The Bear Creek trout strain is now being propagated in the Colorado Parks and Wildlife hatchery system and at the USFWS Leadville National Fish Hatchery.
In addition to identifying the Bear Creek cutthroat trout, Metcalf and her colleagues discovered a previously unknown cutthroat strain native to the San Juan Basin in southwestern Colorado that has since gone extinct. The study also confirmed that the yellowfin cutthroat, a subspecies from the Arkansas River headwaters that grew to prodigious size in Twin Lakes near Leadville, also had gone extinct.
Fortunately, most fish preserved by naturalists before 1900 were “fixed” in ethanol, which makes it easier for researchers to obtain reliable DNA than from fish preserved in a formaldehyde solution, a practice that later became popular.

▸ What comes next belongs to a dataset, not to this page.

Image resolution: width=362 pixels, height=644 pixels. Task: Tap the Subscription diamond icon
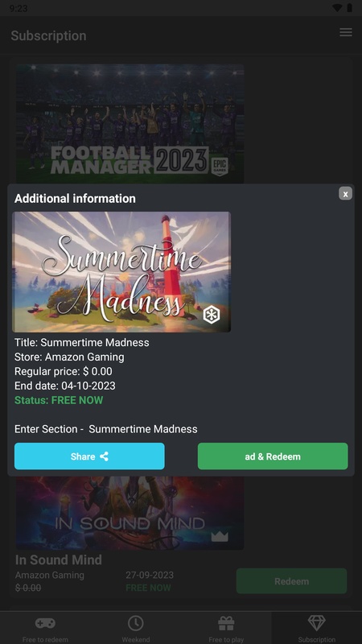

Prior to the new study — which included DNA from specimens up to about 150 years old — scientists working in ancient DNA labs had only performed similar research on ethanol-preserved museum vertebrate specimens less than 100 years old.
“One of the exciting things to come from this research project is that it opens up the potential for scientists to sequence the genes of other fish, reptiles and amphibian specimens preserved in ethanol further back in time than ever before to answer ecological questions about past diversity and distribution,” said Metcalf, who conducts her research at CU’s BioFrontiers Institute.
Funding for the study was provided by agencies of the Greenback Cutthroat Trout Recovery Team, including the USFWS, the U.S. Forest Service, the Bureau of Land Management, the National Park Service and Trout Unlimited.
“I think in many cases success depends less on the application of a new technology and more on the convergence of people with shared interest and complementary skills necessary for solving difficult problems,” said Martin. “Our greenback story is really one about what can be discovered when dedicated and talented people collaborate with a shared purpose.”
“We’ve known for some time that the trout in Bear Creek were unique,” said Doug Krieger, senior aquatic biologist for Colorado Parks and Wildlife and the Greenback Cutthroat Trout Recovery Team leader. “But we didn’t realize they were the only surviving greenback population.”
The decline of native cutthroats in Colorado occurred because of a combination of pollution, overfishing and stocking of native and non-native species of trout, said Metcalf. “It’s ironic that stocking nearly drove the greenback cutthroat trout to extinction, and a particularly early stocking event actually saved it from extinction,” she said.